Let's not register a new version after merging this PR. I think that I can find some other optimization soon.

Why not? If there are other additional optimizations, we can register another version with them. We can register as many versions as we want, and according to ColPrac we even should make a new release as soon as new bugfixes or features are merged into the main branch (it's a bit less clear if only tests are updated).

Copy link
Member

@devmotion devmotion left a comment

Choose a reason for hiding this comment

The reason will be displayed to describe this comment to others. Learn more.

Looks good. I'm curious did you check if a function barrier would fix these cases as well?

src/tapedtask.jl Outdated Show resolved Hide resolved
rikhuijzer and others added 2 commits February 19, 2022 19:57
Co-authored-by: David Widmann <devmotion@users.noreply.github.com>
@rikhuijzer
Copy link
Contributor Author

Looks good. I'm curious did you check if a function barrier would fix these cases as well?

Would you prefer function barriers if they fix these cases? And if yes, could you tell me what's the benefit here? I only learned today about function barriers so they have to sink in a bit more

@rikhuijzer
Copy link
Contributor Author

I'm curious did you check if a function barrier would fix these cases as well?

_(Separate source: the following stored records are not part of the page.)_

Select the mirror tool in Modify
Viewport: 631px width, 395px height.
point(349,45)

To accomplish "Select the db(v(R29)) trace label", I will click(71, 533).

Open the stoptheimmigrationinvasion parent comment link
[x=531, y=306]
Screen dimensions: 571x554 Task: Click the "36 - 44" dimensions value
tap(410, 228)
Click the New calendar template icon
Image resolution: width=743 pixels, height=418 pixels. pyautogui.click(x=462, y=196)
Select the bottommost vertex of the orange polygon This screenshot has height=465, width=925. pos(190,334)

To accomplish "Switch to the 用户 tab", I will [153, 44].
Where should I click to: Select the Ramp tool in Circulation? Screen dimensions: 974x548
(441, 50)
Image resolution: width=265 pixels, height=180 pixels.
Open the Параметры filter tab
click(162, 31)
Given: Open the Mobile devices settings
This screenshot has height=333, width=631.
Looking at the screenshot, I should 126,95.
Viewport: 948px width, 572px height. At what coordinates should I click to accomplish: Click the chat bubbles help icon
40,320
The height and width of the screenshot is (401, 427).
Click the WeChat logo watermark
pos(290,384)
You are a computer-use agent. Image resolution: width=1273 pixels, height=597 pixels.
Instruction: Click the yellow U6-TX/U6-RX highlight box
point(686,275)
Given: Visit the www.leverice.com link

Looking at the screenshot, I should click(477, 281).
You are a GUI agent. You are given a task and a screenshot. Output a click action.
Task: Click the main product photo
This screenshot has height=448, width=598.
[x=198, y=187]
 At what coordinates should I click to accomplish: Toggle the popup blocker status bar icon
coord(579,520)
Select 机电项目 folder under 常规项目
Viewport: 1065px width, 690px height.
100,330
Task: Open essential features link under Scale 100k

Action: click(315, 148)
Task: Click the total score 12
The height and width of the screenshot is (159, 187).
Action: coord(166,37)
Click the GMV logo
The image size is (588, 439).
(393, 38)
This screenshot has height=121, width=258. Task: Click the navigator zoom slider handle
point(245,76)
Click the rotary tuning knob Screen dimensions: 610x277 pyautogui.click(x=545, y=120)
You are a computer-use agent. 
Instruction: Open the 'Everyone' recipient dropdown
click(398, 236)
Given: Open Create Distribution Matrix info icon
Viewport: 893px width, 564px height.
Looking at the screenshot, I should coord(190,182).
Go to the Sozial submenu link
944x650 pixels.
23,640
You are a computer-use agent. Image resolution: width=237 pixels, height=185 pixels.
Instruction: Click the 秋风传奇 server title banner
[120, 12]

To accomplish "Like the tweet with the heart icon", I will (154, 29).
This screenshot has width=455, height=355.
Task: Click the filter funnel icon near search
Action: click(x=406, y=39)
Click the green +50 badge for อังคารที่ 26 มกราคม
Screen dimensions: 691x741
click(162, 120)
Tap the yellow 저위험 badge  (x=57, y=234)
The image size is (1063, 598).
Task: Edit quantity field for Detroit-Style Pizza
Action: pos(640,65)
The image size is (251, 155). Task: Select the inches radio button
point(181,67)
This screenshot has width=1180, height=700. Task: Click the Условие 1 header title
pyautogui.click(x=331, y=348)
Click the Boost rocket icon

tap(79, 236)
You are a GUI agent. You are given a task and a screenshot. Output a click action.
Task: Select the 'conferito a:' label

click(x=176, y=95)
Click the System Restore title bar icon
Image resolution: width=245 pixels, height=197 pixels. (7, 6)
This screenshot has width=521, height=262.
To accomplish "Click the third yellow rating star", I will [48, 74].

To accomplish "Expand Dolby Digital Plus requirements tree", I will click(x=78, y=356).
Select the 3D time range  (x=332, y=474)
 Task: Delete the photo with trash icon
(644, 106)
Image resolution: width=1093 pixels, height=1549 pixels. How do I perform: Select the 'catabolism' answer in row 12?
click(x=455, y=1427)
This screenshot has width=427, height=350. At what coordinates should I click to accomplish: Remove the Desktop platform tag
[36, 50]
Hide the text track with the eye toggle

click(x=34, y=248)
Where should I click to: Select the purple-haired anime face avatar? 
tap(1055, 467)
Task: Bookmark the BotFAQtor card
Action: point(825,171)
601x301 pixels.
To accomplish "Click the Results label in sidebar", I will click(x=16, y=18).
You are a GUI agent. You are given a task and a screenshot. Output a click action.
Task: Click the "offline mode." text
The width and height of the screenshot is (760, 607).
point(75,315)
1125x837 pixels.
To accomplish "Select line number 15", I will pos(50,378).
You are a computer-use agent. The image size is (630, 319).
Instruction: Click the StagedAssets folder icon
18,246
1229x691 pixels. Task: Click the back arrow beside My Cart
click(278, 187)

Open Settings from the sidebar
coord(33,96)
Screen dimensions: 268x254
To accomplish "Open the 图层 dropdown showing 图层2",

And to answer your question: nope.

I don't mind trying it out. But, in that case, could you give an example of how I can rewrite one of the changes to a function barrier? 🙂

@devmotion
Copy link
Member

The advantage of a function barrier is that you don't have to reason about types and can write code more generically and don't limit the implementation to the annotated type. Additionally, the part of the function that you move to a separate function will be compiled for the types of whatever it is called with and hence (potentially) Julia can generate more efficient code than if there is an abstract type annotation.

@rikhuijzer
Copy link
Contributor Author

rikhuijzer commented Feb 19, 2022

I've tested it at both. For the first one, it also results in 0 allocations when writing:

function producer_core(ttask)
    if length(ttask.produced_val) > 0
        val = pop!(ttask.produced_val)
        put!(ttask.produce_ch, val)
        take!(ttask.consume_ch) # wait for next consumer
    end
    return nothing
end

producer() = producer_core(current_task().storage[:tapedtask])

instead of having one method and a type annotation.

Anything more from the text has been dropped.